3.のディスカッション・グループ。テーマは「私たちがお互いつながりあえるような組織を作るにはどうしたらよいか」。これは本当に印象に残った。今回は同時的な通訳はちょっと置いておいてその雰囲気と進行をその場にいながら体験してみることにした。皆がどんどん話していく。エネルギーが充満している。とはいえ、決してあなたが悪いという議論ではない。話を受け、質問もしながらどんどん発展させていく感じだ。話し合いを楽しんでいる雰囲気だ。その内に何人かがホワイトボードの前に立って論点を書き出して整理していく。これはおもしろい。それらが出てくると次第次第に、道筋が見えてきた感じで、笑顔がメンバーに出てくる。一仕事終えたようなスッキリした感じだ。ところどころ要点を通訳してもらっていたから大体の流れはわかった。すごくおもしろかった。ロシアの人たちの話し合いの風景を体験させてもらった感じだ。

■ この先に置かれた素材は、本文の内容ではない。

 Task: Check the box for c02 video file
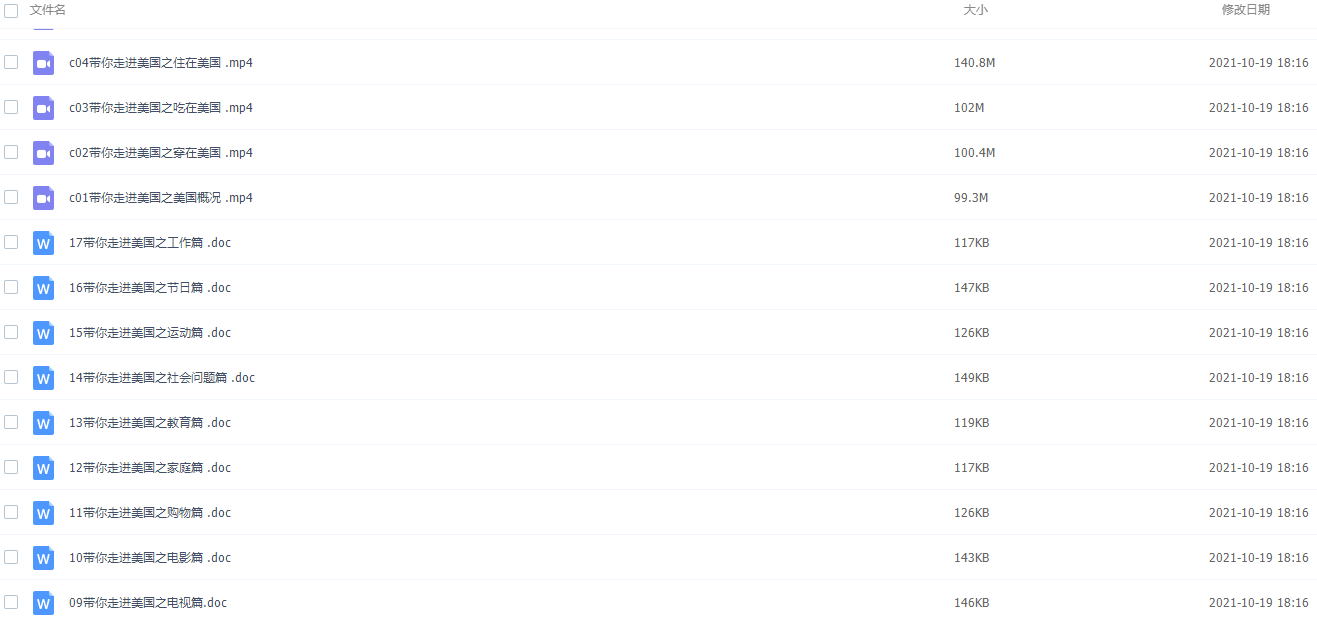[11, 152]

これは確かにPCAのエッセンスだが、私にはロシアの風土も関係しているのではないかと思えた。ホワイトボードに書いてまとめていくあたりそれを思った。ロシア文化の中には話し合いながら物事を決めていく風習があるのではないか、教育にもそれが継承されているのではないかと思った。その後、友人にそれを言ったらなぜわかったのかと驚いた風で「そうだ」と言う。うれしそうだった。現在「ロシアの歴史」という本を読んでいるがそこにも民会といってそれが述べられている。その時の様子が絵になっている。このディスカッショングループと重なる感じがした。

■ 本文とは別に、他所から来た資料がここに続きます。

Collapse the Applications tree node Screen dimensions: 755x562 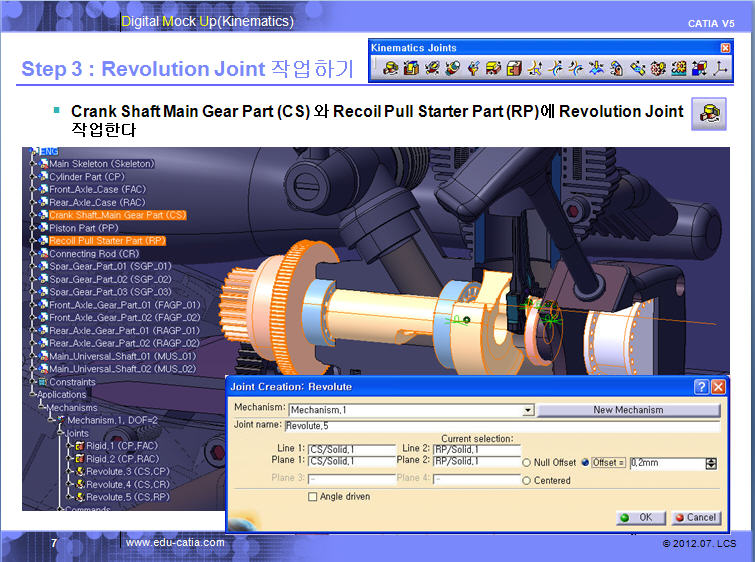[33, 395]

思えば、日本にも「寄り」という農村の風習がある。村の人たちが集まって延々数日間も情報を共有していく集まりだ。民俗学者の宮本常市がその時の様子を書き残している。明治以降の隣組制度とまったくことなる日本の風習がそこに語られている。どこかに共通点を見た私だった。PCAを受け入れながらその国独自のものが醸し出されて行っている。そんな印象を強くした。とてもよい経験をさせてもらった。
そして、4.
クロージング・グループ。それぞれの思いを共有していく。小さなバスケットボールを持ってそれをパスしていく形でとてもなごやかに進められていった。私も発言することにした。この時は日本語でまず話すことにした。なんとそれはどんどん通じていく感じで最後にはおーっという声が聞こえた。なんか深いところで通じ合った感じがしたのだ。英語で後で話すことにしていたがその必要は全くなかった。ベニアの「スパシーバ」という言葉はぴったり1つになる感じでとても感激した。そうして、もう一つ驚きが。そのメンバーの中に独学で日本語を勉強している人がいて、彼女が私の日本語をロシア語に訳してくれたのだ。「モスクワと相生とどちらがふるさとかわからなくなってきそう」と言う言葉がロシア語になっていることが直観的にわかった。感激!思わず足踏みと持っていたバスケットボールを叩いてその感激を表した。感無量。後で、ある1人からコメントをもらい、私が日本語で話しているときは私の舌を感じた、私そのものだったという。英語で話しているときはどこか違う感じがしていたという。そういえば、今回日本語が話せる人と3人も出会ったのには驚いた。内1人はとても流暢な日本語だった。しぐさも日本人そっくりだった。
こうしてカンファレンスは終了した。お互いハグをして別れた。本当にうれしい時間であった。私も力をもらった。招待してくれたベニアに感謝。